Hugo: Rainbows End (2007)

Jun 27, 2010 11:34

Rainbows End by Vernor Vinge
Read June 24, 2010 - June 27, 2010

Premise: Famous poet Robert Gu is medically enhanced and comes back from a long bout of Alzheimer's to find the world technologically advanced in the extreme. Robert must cope with the new standards of computer technology and his own changed talents while some crazy terrorist(ish) groups try and bring their world-dominating plot to a head.

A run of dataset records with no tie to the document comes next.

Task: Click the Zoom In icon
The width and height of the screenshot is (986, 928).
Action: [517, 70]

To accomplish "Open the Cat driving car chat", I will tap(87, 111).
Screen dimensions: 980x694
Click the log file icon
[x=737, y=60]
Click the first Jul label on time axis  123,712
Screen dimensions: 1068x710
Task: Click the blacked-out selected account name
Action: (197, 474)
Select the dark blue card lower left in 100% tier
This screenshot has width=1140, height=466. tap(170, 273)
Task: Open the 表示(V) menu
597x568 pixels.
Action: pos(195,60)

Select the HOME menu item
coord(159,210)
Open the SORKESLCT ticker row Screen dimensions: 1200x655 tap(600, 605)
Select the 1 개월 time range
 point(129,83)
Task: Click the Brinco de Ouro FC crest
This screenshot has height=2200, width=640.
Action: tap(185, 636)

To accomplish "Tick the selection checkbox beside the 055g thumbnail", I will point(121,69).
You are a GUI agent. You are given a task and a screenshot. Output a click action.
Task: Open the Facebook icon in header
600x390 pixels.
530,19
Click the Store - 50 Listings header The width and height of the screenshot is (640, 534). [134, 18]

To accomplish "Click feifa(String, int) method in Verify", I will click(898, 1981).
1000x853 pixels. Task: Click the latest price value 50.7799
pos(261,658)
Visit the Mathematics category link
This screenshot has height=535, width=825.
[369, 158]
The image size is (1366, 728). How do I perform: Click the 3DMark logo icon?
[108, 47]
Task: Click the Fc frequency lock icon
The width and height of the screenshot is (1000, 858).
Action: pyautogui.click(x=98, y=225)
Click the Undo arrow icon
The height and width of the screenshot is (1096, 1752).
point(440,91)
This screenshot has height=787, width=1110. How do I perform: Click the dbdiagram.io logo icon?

Verdict: My copy of this book was used and somebody literally chewed on it and left huge bite marks. While I didn't find it good enough to eat, nor bad enough to try and destroy, I did enjoy it immensely. The book is set in 2025 and was written in 2006, but the near-future technology is incredibly believable and I keep forgetting that I don't have it. There are contact lenses with the interface built in so that information can pop up directly on objects, you can overlay different worlds and views onto the environment, and your clothing itself is the actual computer. Pretty neat. The storyline was also interesting and involved some mysterious intelligence manipulating pretty much every character to serve the intentions of its employer. The employer was concocting a sort of biological/technological attack on the whole world that he was trying to cover up etc etc. I guess that's sort of standard sci-fi, which all the characters kept saying as well. And no, I'm not out of my mind and I haven't forgotten basic grammatical skills--there is no apostrophe in the title. The story makes a specific point of that.

This was a fast read and a compelling book. If you don't like it you haven't lost much by reading it. I, however, enjoyed it. Please don't bite your books.